Healthy eating can be challenging for people with limited resources, and those who are managing families and always on the go. Now, with the abundance of fast food choices, almost all of which offer delivery services, it is not surprising if a lot of people fail to eat a healthy and balanced diet regularly.
Unhealthy eating habits, however, can cause a lot of problems both to healthy individuals and those with chronic illnesses. For instance, a poor diet increases a person’s risk of suffering from obesity, heart disease, stroke, type 2 diabetes, and cancer.  Below are a few tips on how you can improve your eating habits:
1. Allocate time to read about nutrition. Learn how much of a certain vitamin or mineral our body needs per day and the kinds of food that provide them. Also take note of the possible effects of deficiency of each one such as osteoporosis, teeth and skin problems due to lack of calcium and Vitamin D which aids in calcium absorption.
2. Get a notebook and list what you eat. Take note of the type of food you usually include in your diet. Is it mostly protein? From what source? Also, identify the kinds of food lacking in your diet. Make a list before you go grocery shopping and stick to it.
3. Make meal planning a priority. Plan meals in advance to ensure you’re meeting daily nutritional requirements and make shopping more efficient. You can also prep your food in advance during weekends so you can easily cook or reheat them on weekdays. If you’re very busy, you can try healthy meal plan deliveries.
4. Continue your food diary, this time ensuring you are able to eat the healthy food you previously didn’t, and lessen your intake of unhealthy foods.

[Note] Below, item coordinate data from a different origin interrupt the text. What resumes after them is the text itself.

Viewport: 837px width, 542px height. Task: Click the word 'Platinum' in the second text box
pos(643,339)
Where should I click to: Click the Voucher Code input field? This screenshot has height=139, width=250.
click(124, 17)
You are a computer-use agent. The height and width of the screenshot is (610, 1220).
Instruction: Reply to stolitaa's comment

5. Consult your doctor, a dietician or certified nutrition specialist. When making changes in your diet, talk to your physician. This is especially important when you have a health condition or consuming vitamins and supplements.
For instance, if you have a health condition like GERD, too much fat can contribute to acid reflux so you might want to prioritize non-dairy sources of calcium. On the other hand, it is possible for supplements and fortified foods to cause vitamin toxicity when taken beyond the recommended limit.

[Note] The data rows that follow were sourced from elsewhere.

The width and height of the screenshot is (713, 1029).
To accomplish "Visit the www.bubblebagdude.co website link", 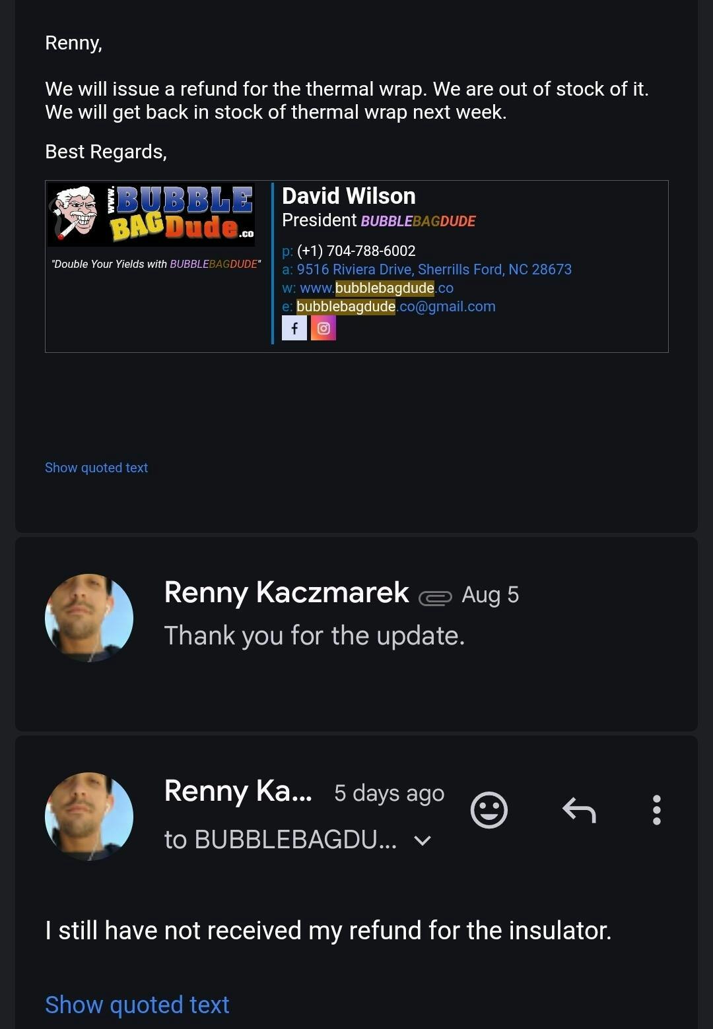I will pos(376,288).
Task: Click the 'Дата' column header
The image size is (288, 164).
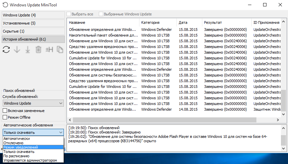Action: [x=183, y=22]
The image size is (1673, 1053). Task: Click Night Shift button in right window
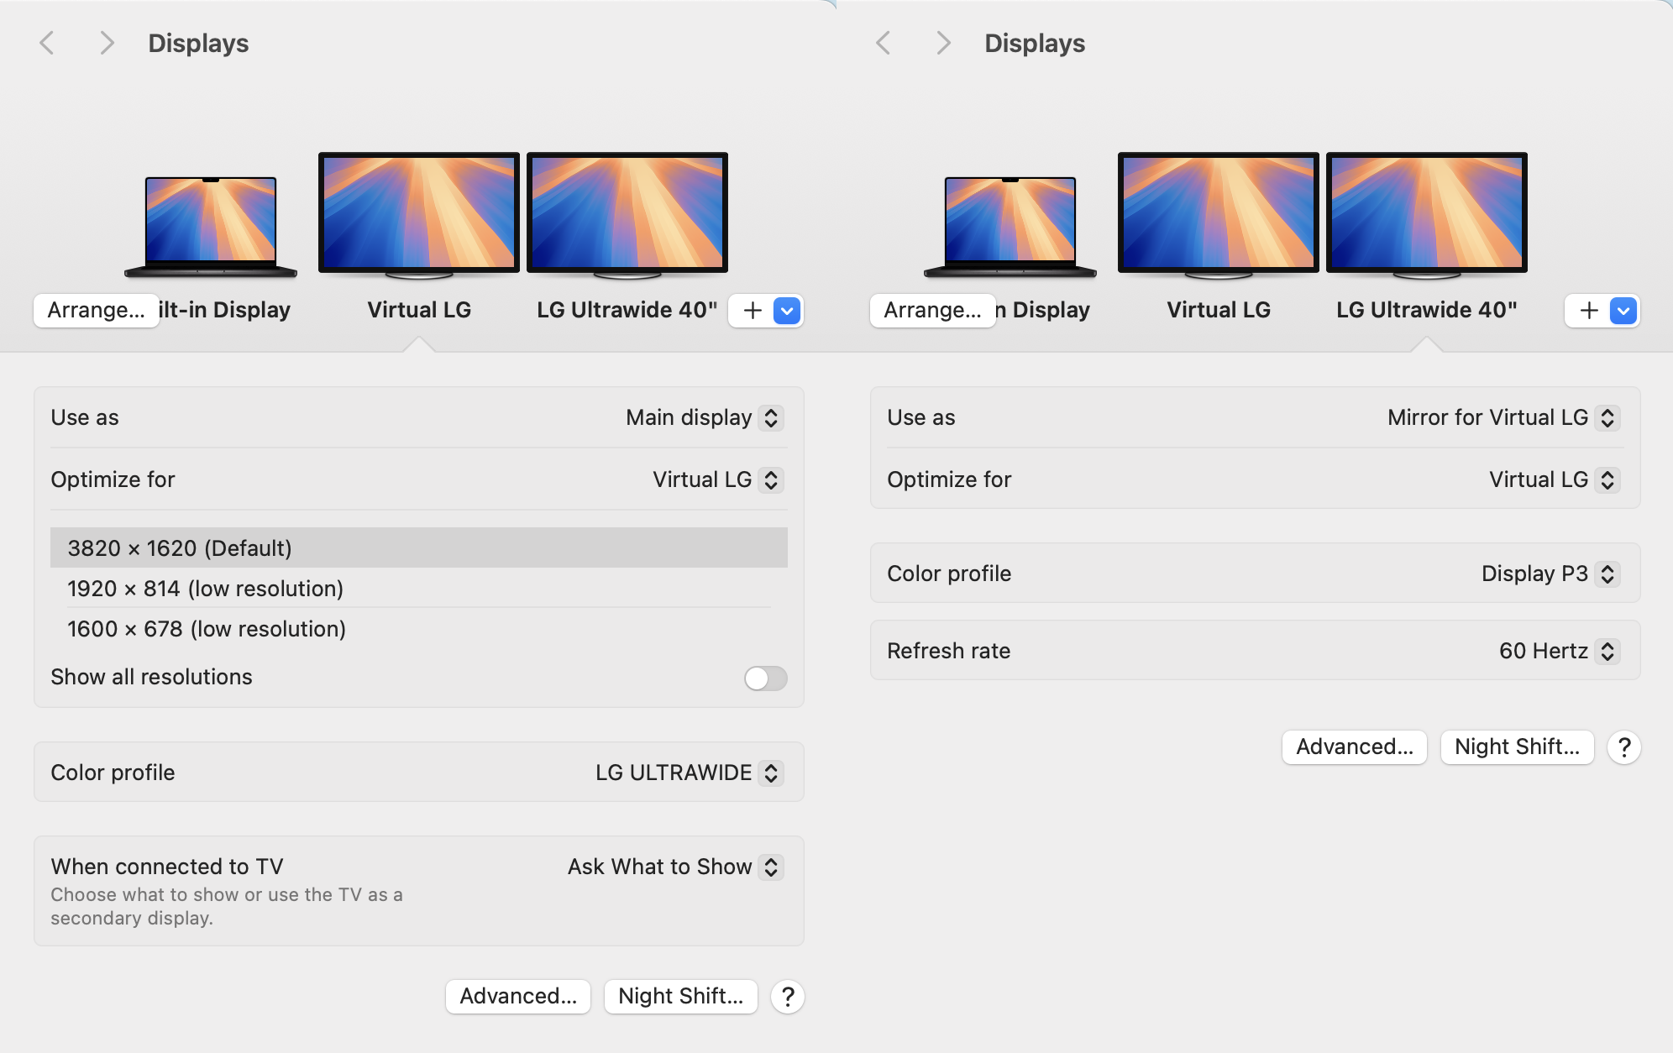1517,747
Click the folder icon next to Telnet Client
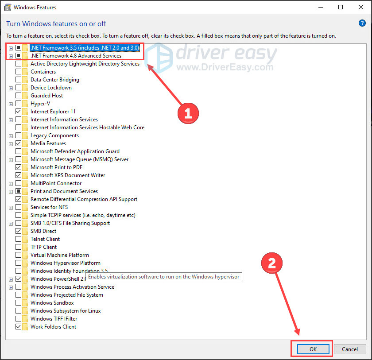The width and height of the screenshot is (372, 360). click(25, 239)
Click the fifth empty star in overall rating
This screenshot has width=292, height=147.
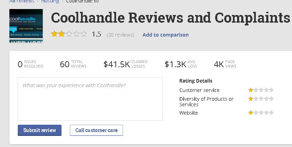(84, 34)
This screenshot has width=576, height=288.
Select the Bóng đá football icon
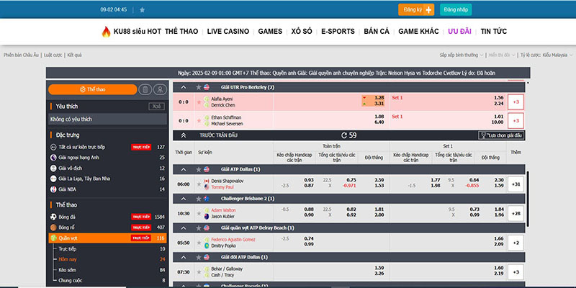coord(53,216)
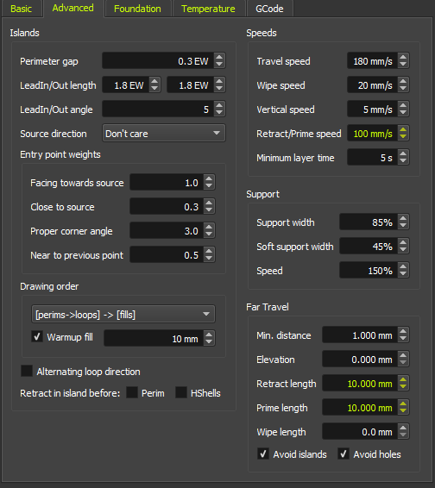The width and height of the screenshot is (435, 488).
Task: Go to the Basic tab
Action: [22, 9]
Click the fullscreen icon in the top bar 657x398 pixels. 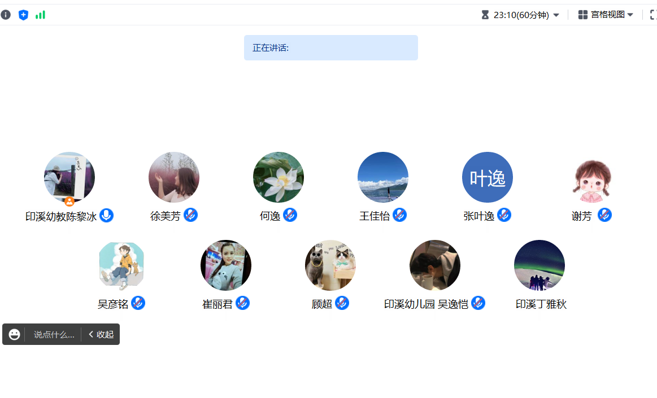(x=653, y=15)
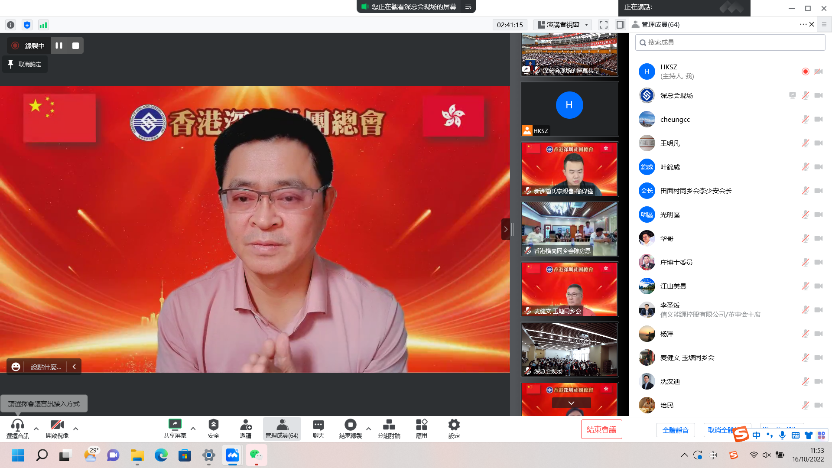Screen dimensions: 832x468
Task: Toggle 王明凡's camera icon
Action: click(x=819, y=143)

A healthy balanced diet is essential for wellbeing. It may help prevent certain illnesses and conditions. Read up on increasing your use of eggs, beans, seeds, fruits and vegetables and whole grains. A healthier diet can help people living with chronic illnesses better deal with their condition. Pause and pay attention to what you eat and consult your doctor as necessary.
And if you or someone you know is dealing with a chronic illness, check our list of patient communities here so that you can have a safe and supportive online community.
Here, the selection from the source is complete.